- Mark as New
- Bookmark
- Subscribe
- Mute
- RSS Feed
- Permalink
- Report Inappropriate Content
Hi All,
I have written a Proc Sql statement that does exactly what I want it to do: generate a new variable in a summation statement grouped by two variables. Here is the code:
Proc Sql;
create table Valuation2016 as select
fin_status,
exposure_bin,
sum(npv_1)/sum(end_month_bal) as per_npv
from companies_all (where=((flag=1) and (eff_loan ne .)))
group by fin_status,
exposure_bin
;
Quit;
The only problem is that, some of the time, my dataset contains no values for intersection of npv_1 and end_month_bal grouped by fin_status and exposure bin. For example, next month I may have a dataset that has no observations when fin_status=2 and exposure_bin="100%".

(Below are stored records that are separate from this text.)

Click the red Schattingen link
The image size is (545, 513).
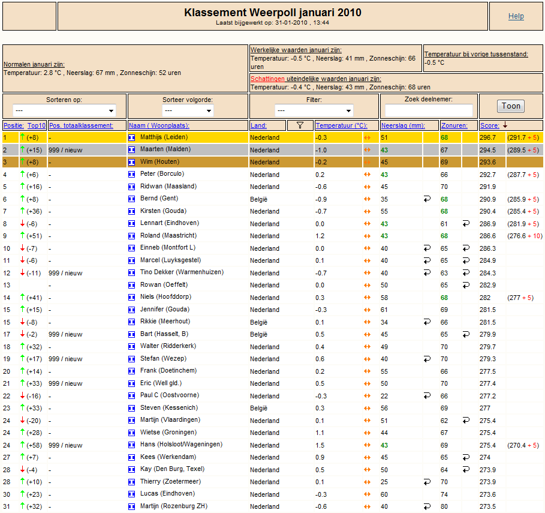click(x=267, y=79)
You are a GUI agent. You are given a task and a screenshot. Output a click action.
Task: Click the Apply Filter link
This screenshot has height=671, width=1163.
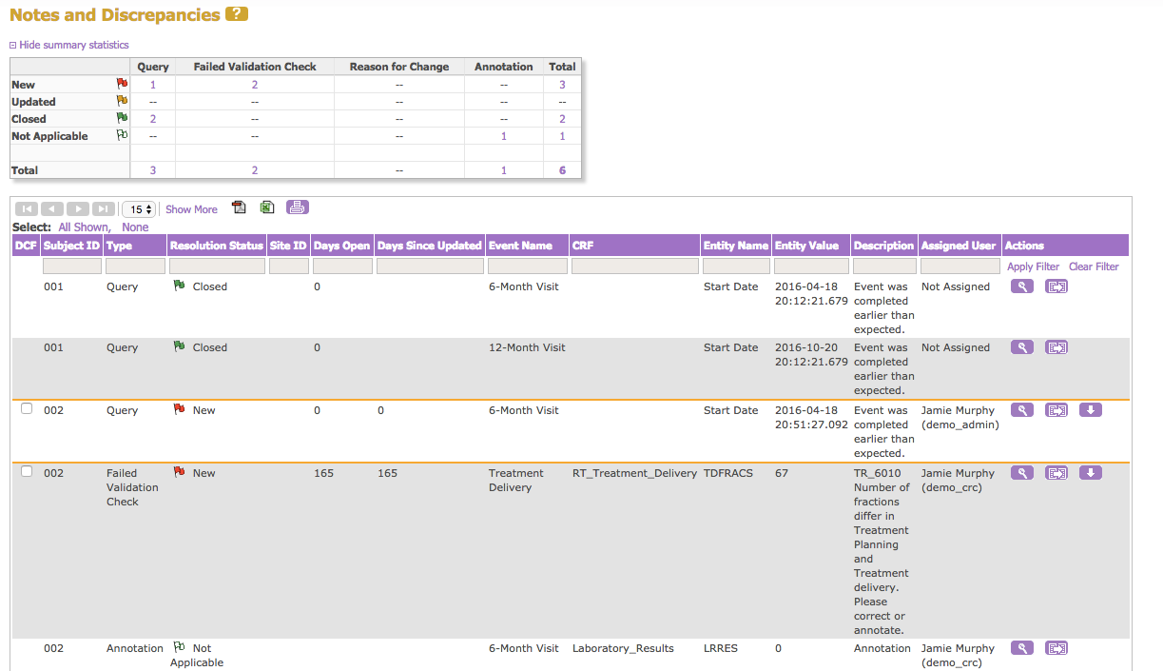coord(1033,266)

Question: In this case what I want to do is tell SAS that if it encounters a blank when grouped by fin_status and exposure_bin, to move on to the the total npv_1/end_month_bal for that that exposure_bin group.
For example, if fin_status=1 and exposure_bin=100% conditions ==> missing npv_1 and end_month_bal then take sum of all npv_1/sum of all end_month_bal for just exposure_bin=100% condition regardless of fin_status.
Sorry for the wordy question. Any help and thoughts you could share is much appreciated! Thanks!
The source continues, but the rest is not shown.